We have updated the IVR to incorporate an Internet access tool, which
can be either connected to the IVR system or run as a standalone. This system
also has a graphical user interface and provides for Internet access to the
system. Once logged onto the Internet, a user can gain access to the IRV system
by clicking on a hypertext link for the user's browser. Upon entering the IVR
system, the response prompts are in text form rather than voice form. The user
can enter selections and get information by clicking on icons or choosing items
from menus.
-15-
Some of the Internet applications available are order processing and
transactions, database integration, questions and queries, account status,
delivery information, funds transfer, and claims information. The following
call-processing features can be used independently or in conjunction with the
above IVR platforms:
o Interactive Voice Response. Enables a caller to obtain requested
information in voice form from a local or non-local database. Examples
of IVR range from simply selecting announcements from a list of
options stored in the computer (also know as Audio Text) to more
complex interactive exchanges such as querying a database for
information.
o Speech Recognition. This is the process by which the PC translates
spoken words into commands. You may now speak to all of your Voice
Mail or IVR applications.
o Unified Messaging. This is a unified inbox application for Windows NT
auto attendant/voice mail system and Windows NT IVR system. With
Unified Messaging, e-mail, voice mail and faxes can be handled through
a desktop PC or the telephone. All messages can be viewed and acted
upon in order of importance via Microsoft Outlook or a Web Browser.
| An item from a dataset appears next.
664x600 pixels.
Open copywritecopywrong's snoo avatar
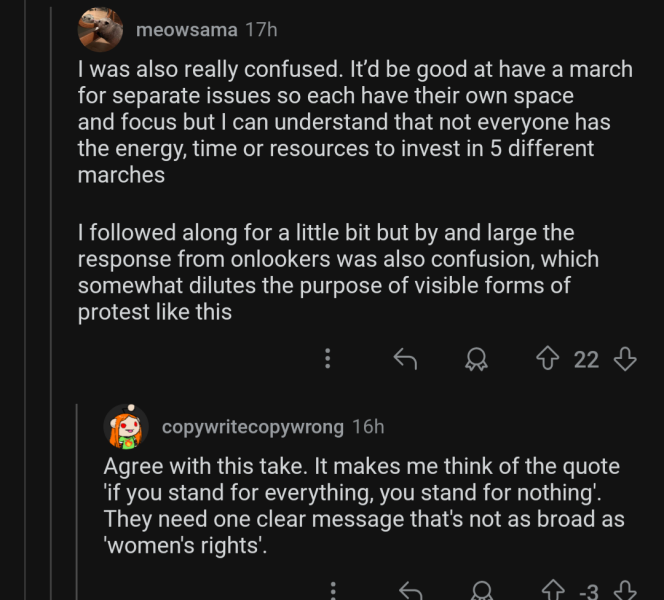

E-mail can also be retrieved over the phone, using text-to-speech, and
responded to with a voice message including directed to a fax machine.
o Interactive Voice Response/Web Applications. Using the Internet to
access the IVR system, you access the system by clicking on a
hypertext link from your browser. The system responds the same way,
except in text form, and not the normal voice prompt. You can enter
selections and get information by clicking on icons or choosing items
from menus.
o Voice Mail. This allows a caller to store voice messages and reply via
the computer. This method permits the caller to conduct a dialogue
with another person without having to be on the same line at the same
time. As with most voice mail systems, the caller can record, store
and delete messages and direct messages to multiple subscribers.
o Speech Enabled Auto Attendant. Any business can improve and speed up
service for its customers by enabling them to reach the desired
contact person or department by simply saying the appropriate name.
Our speech recognition system is extremely accurate and reliable.
Callers no longer need to punch in letters on a telephone keypad.
We are currently focusing on upgrading and enhancing existing
products, with the aim of adding to some products a full toolkit that would
enable a product to be based on natural language and capable of handling spoken
sentences rather than just single words.
In addition to enhancing our existing products, we are currently
developing the following new products:
o iVoice ACD (Automatic Call Distribution) call-center applications
provide advanced automatic distribution of incoming calls and other
interactions for contact centers and e-businesses. In addition to
telephone calls, iVoice ACD can also queue and distribute text chats,
e-mails, and other Web-based interactions using the same routing
procedure used for telephone calls.
o iVoice Speech SDK (Software Developers Kit) is a unique tool for
application developers that will convert common command and control
functions to speech commands. The SDK will allow software developers
to write applications that can treat the voice as an input device,
just like a mouse, keyboard, or joystick.
Marketing
Our marketing strategy is to emphasize to our potential customers that
our products are user-friendly PC-based processing applications that offer
integrated access to a broad range of communication avenues with other people
and information sources. Our strategy is built around the following basic
elements:
o Emphasize software, not hardware. We concentrate our developing
software that meets our clients' needs, rather than on designing or
modifying hardware. This allows us to create the most value from our
products.
-16-
o Use standard, Microsoft NT-based architecture, open systems and
hardware. Our products use standard, open-architecture PC platforms
and operating systems rather than proprietary computer hardware and
operating systems. As a result, we can quickly adapt to new PC-based
technologies, leveraging the substantial investments made by third
parties in developing these new technologies for the PC environment.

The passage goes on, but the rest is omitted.